===== GIVEN TEXT =====

Todo Tool

If you give the agent a complicated task and watch it work, you'll notice it does the same thing humans do under pressure: it starts five things at once, finishes none of them, and then explains what it was about to do.

The fix is the same one that works for humans. Make a list. Pick one thing. Finish it. Cross it off. Pick the next thing.

The todo tool is that list, with one rule the agent can't argue with: only one item is in progress at a time.

Outcome

A todo tool with add, start, complete, and list actions, backed by an in-memory list. Multi-step tasks get decomposed and tracked. Single-step tasks skip the tool entirely.

Fast Track

Add a todo tool with add, start, complete, and list
Track items in an in-memory array with pending, in_progress, and completed states
Reject start when another item is already in progress

Hands-on Exercise 9.1

Build the tool and verify the one-active-at-a-time constraint.

=====

■ **JOB 1**
Do the following statements agree with the todo tool text? For each one, answer yes or no and quote the exact words of the text that decide it.
(a) The agent may have only one item in progress at a time.
(b) The todo tool stores its items in a database.
(c) Single-step tasks are tracked with the todo tool.
■ **JOB 2**
In the todo tool text, what does the passage that begins at the words "Add a todo tool" and stops after "the one-active-at-a-time constraint." read like when you switch "array" to "vector"?
■ **JOB 3**
How would you rewrite the paragraph of the todo tool text that starts "A todo tool with add, start, complete" as a short list that keeps its main facts?
The dataset entries have nothing to do with the todo tool text.

===== MATERIAL SUPPLIED =====

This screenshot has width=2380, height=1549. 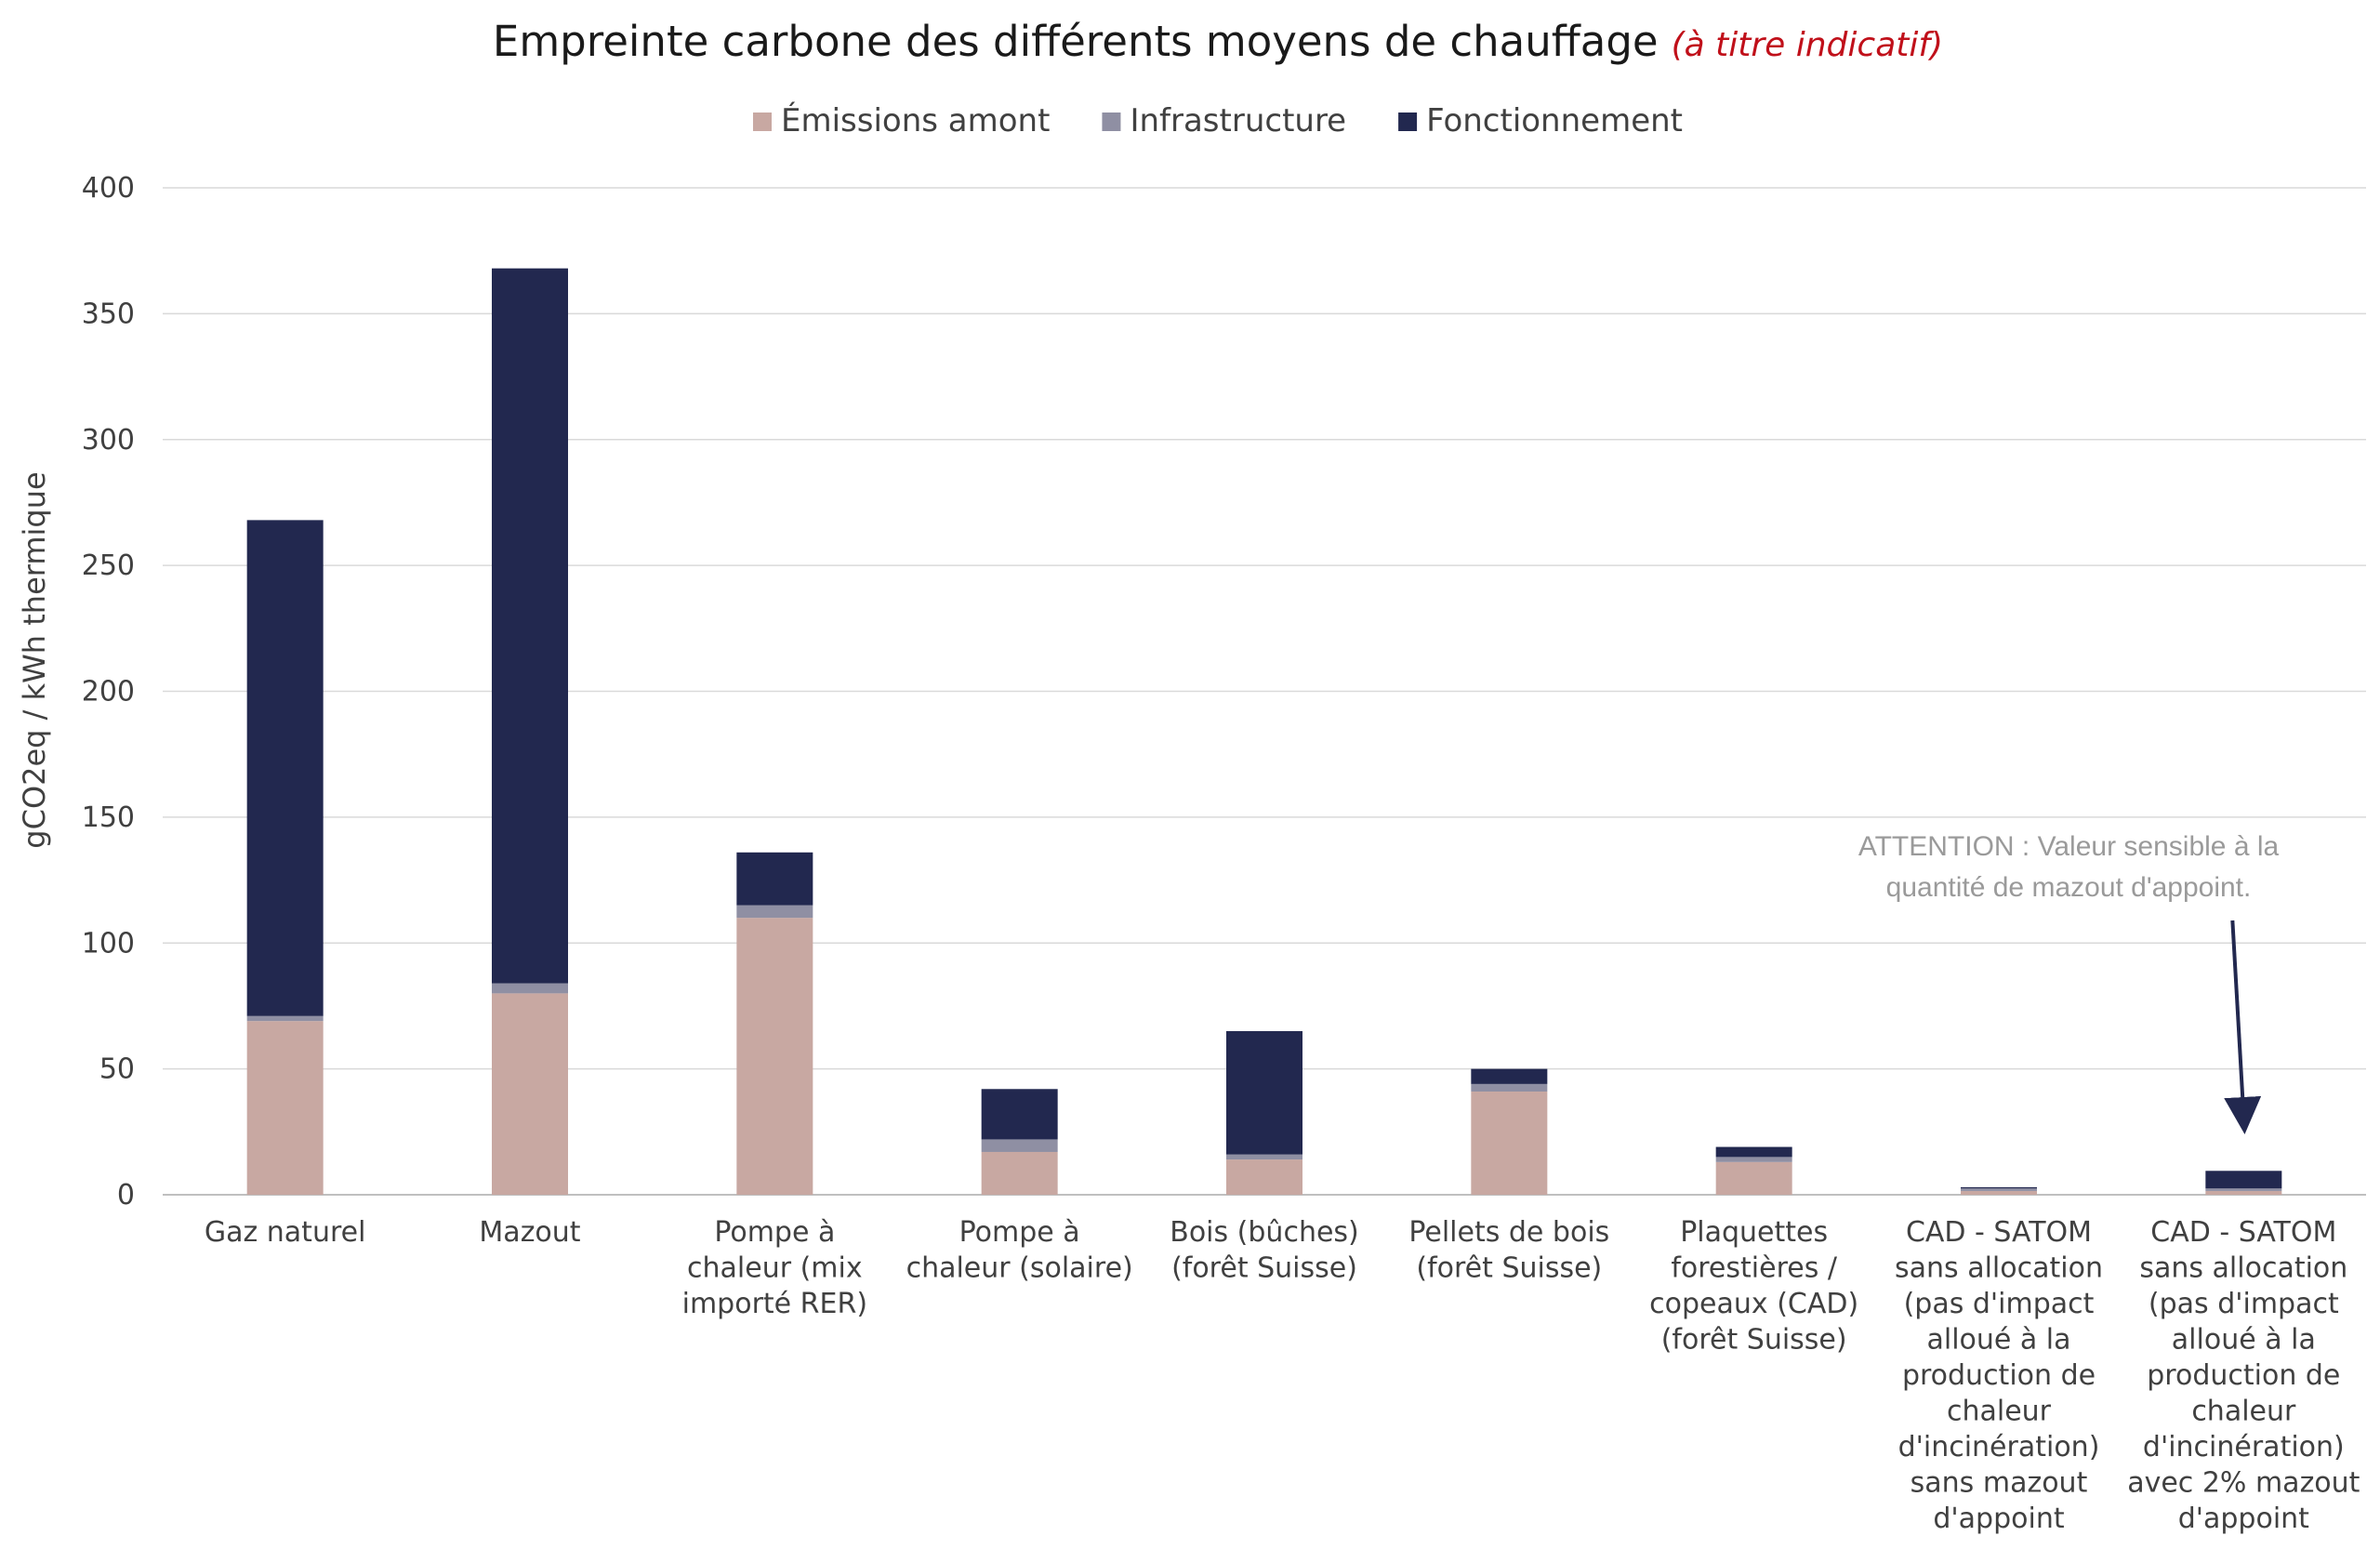 What do you see at coordinates (915, 120) in the screenshot?
I see `legend-label: Émissions amont` at bounding box center [915, 120].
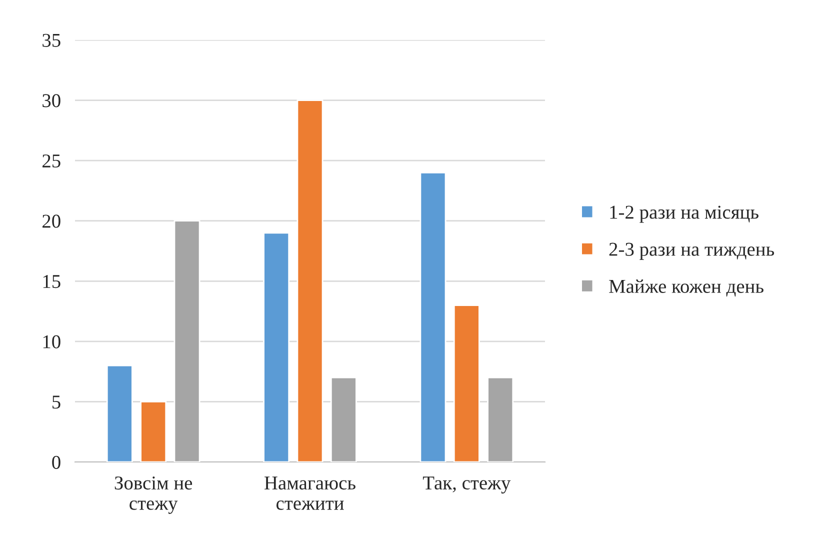 This screenshot has height=542, width=826. What do you see at coordinates (153, 495) in the screenshot?
I see `x-tick-label: Зовсім не стежу` at bounding box center [153, 495].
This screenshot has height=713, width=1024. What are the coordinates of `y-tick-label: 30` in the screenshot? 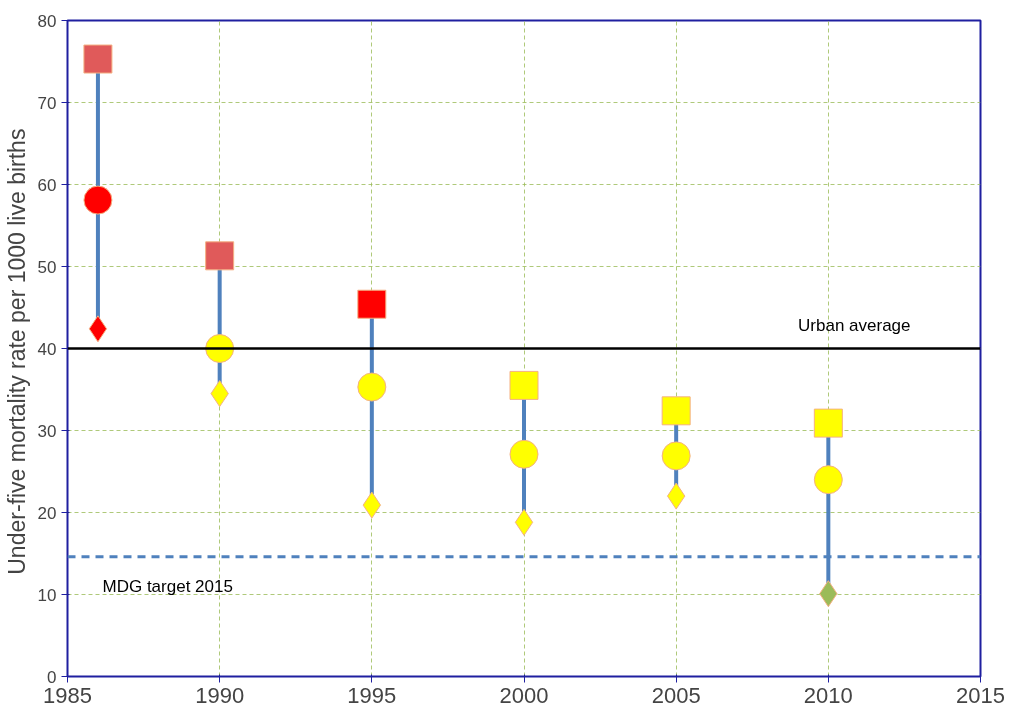 It's located at (47, 431).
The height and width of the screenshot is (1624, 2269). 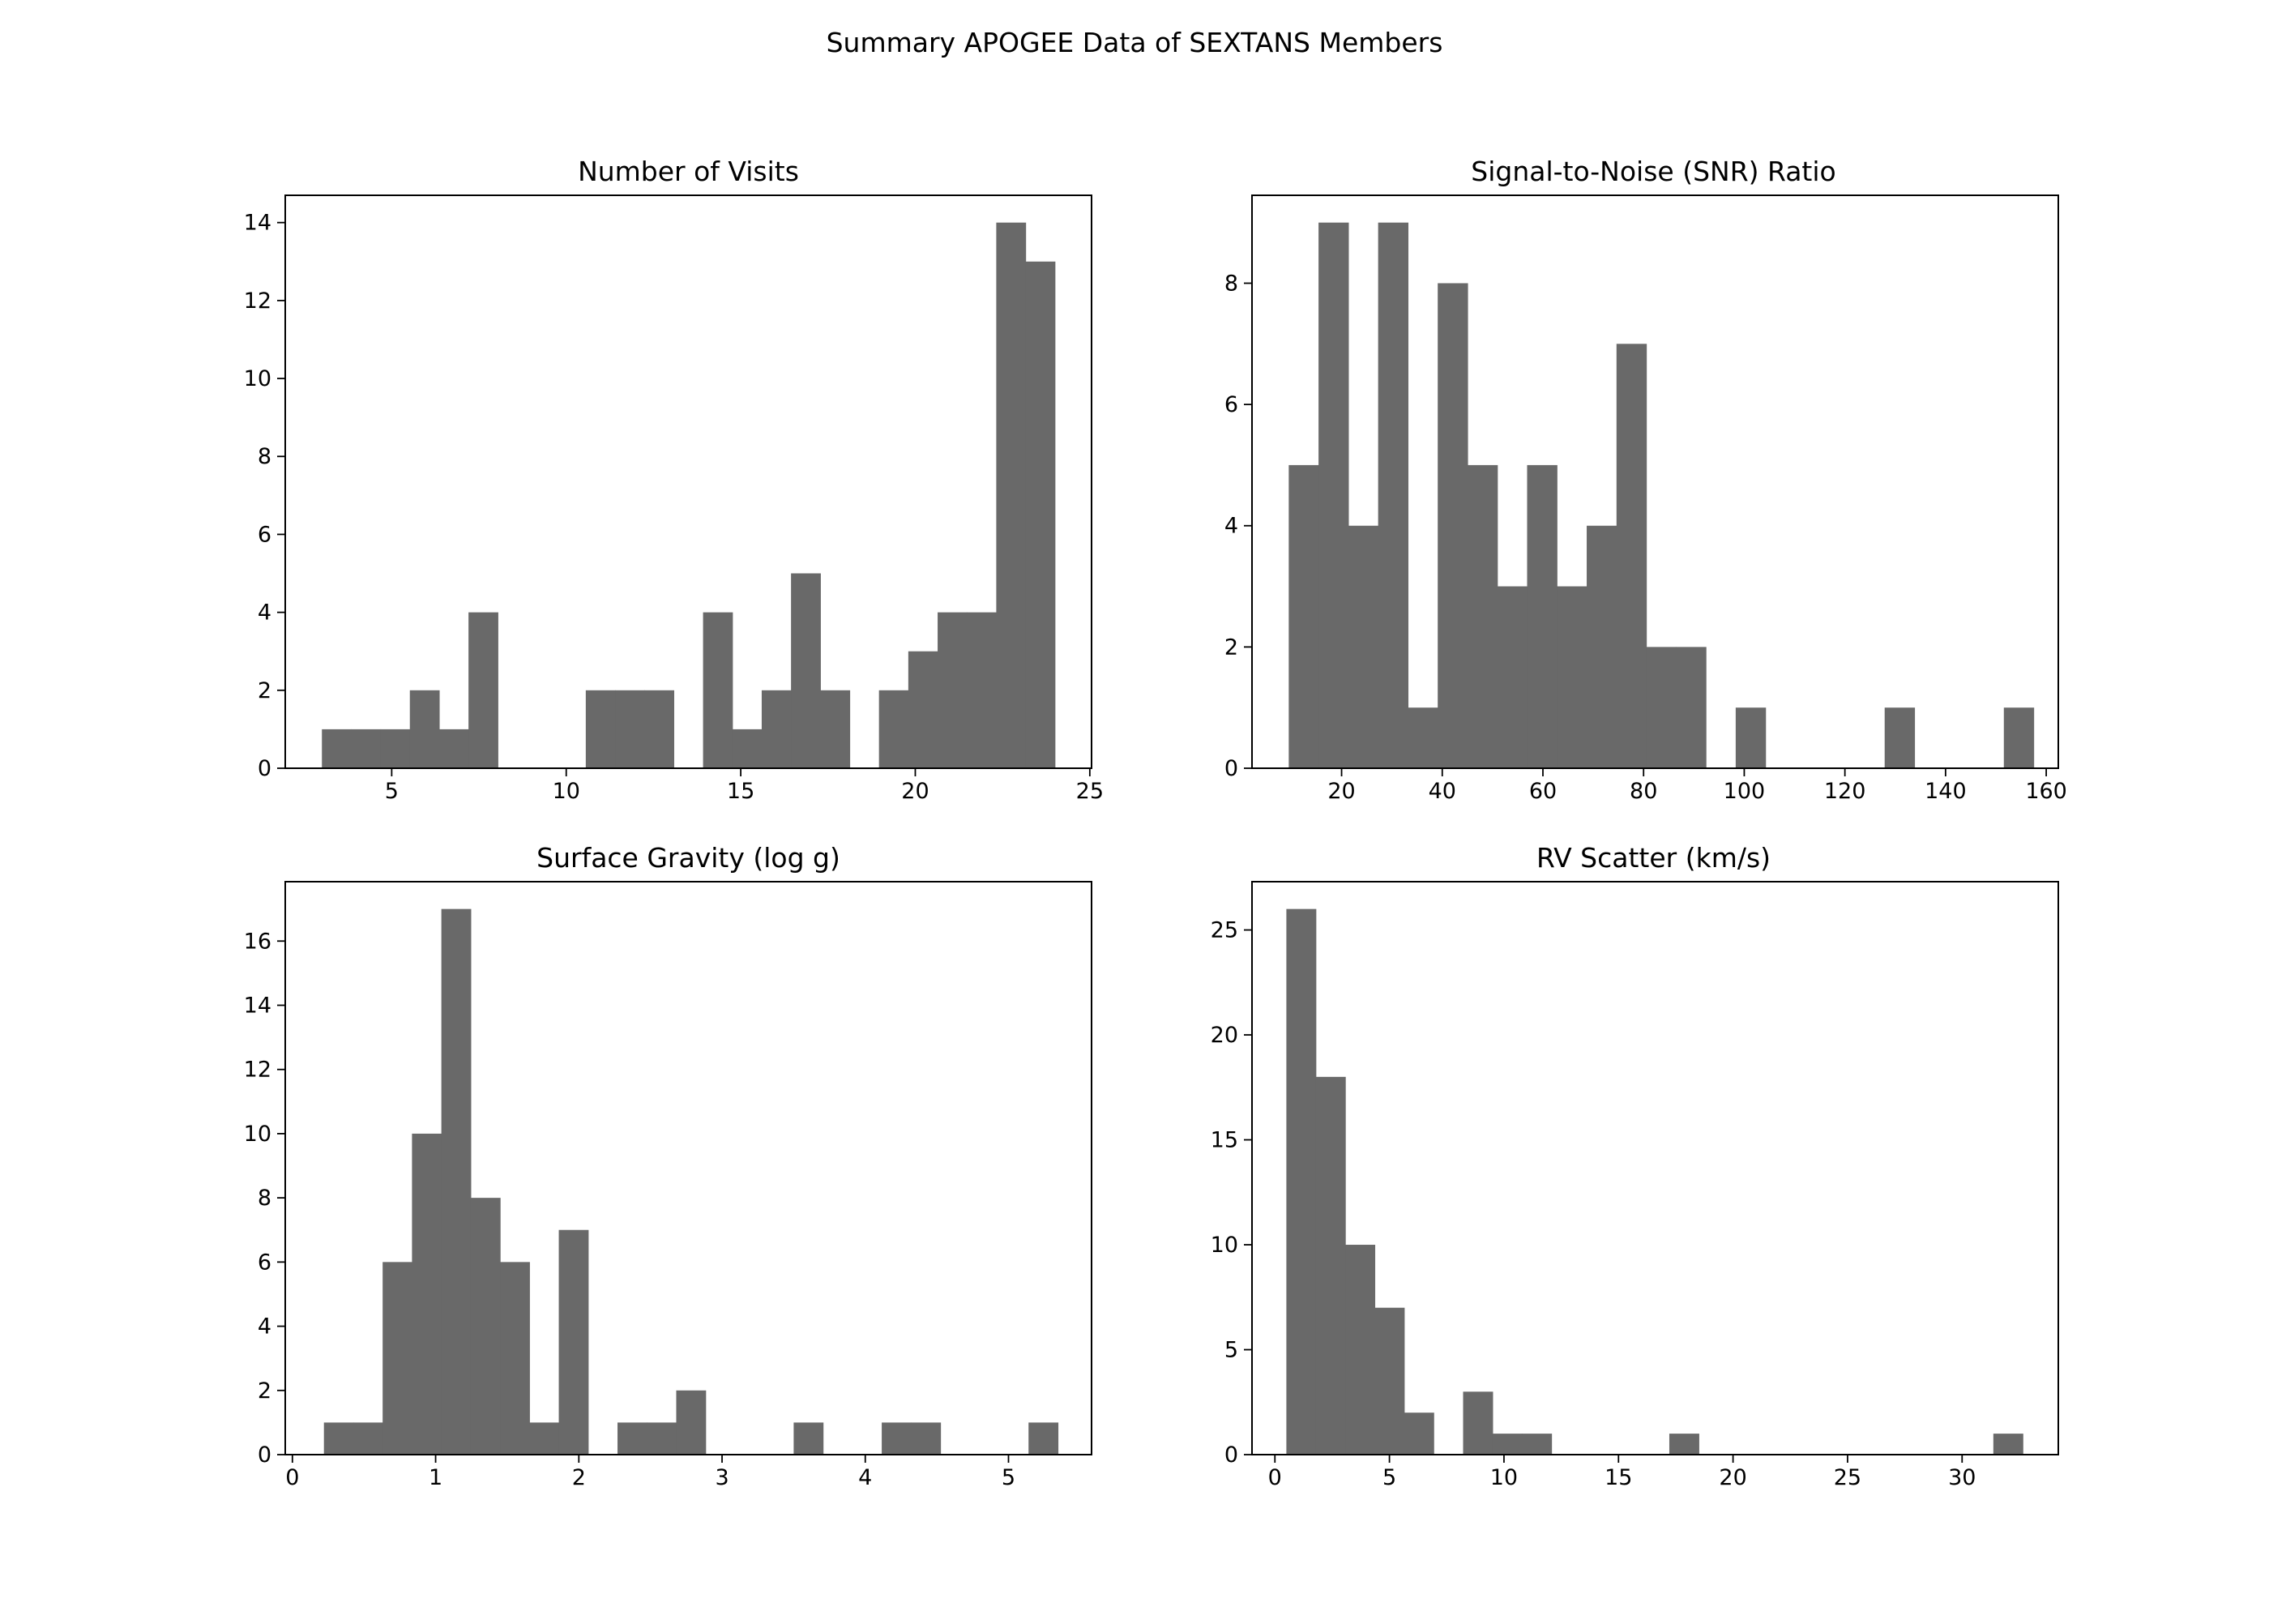 What do you see at coordinates (1341, 792) in the screenshot?
I see `x-tick-label: 20` at bounding box center [1341, 792].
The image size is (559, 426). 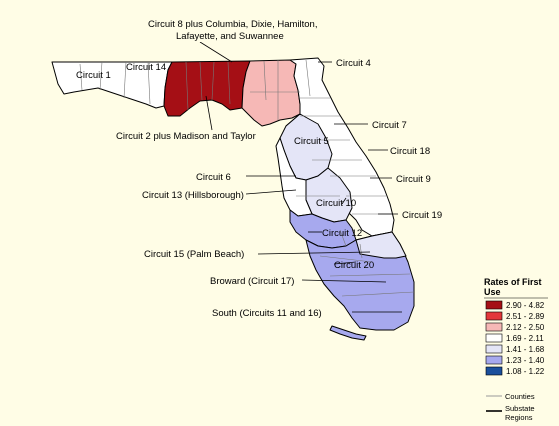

=====

■ **ANSWER 1**
(a) Yes: "only one item is in progress at a time."
(b) No: "backed by an in-memory list."
(c) No: "Single-step tasks skip the tool entirely."

■ **ANSWER 2**
Add a todo tool with add, start, complete, and list
Track items in an in-memory vector with pending, in_progress, and completed states
Reject start when another item is already in progress

Hands-on Exercise 9.1

Build the tool and verify the one-active-at-a-time constraint.

■ **ANSWER 3**
- Actions: add, start, complete, list
- Storage: an in-memory list
- Multi-step tasks are decomposed and tracked
- Single-step tasks skip the tool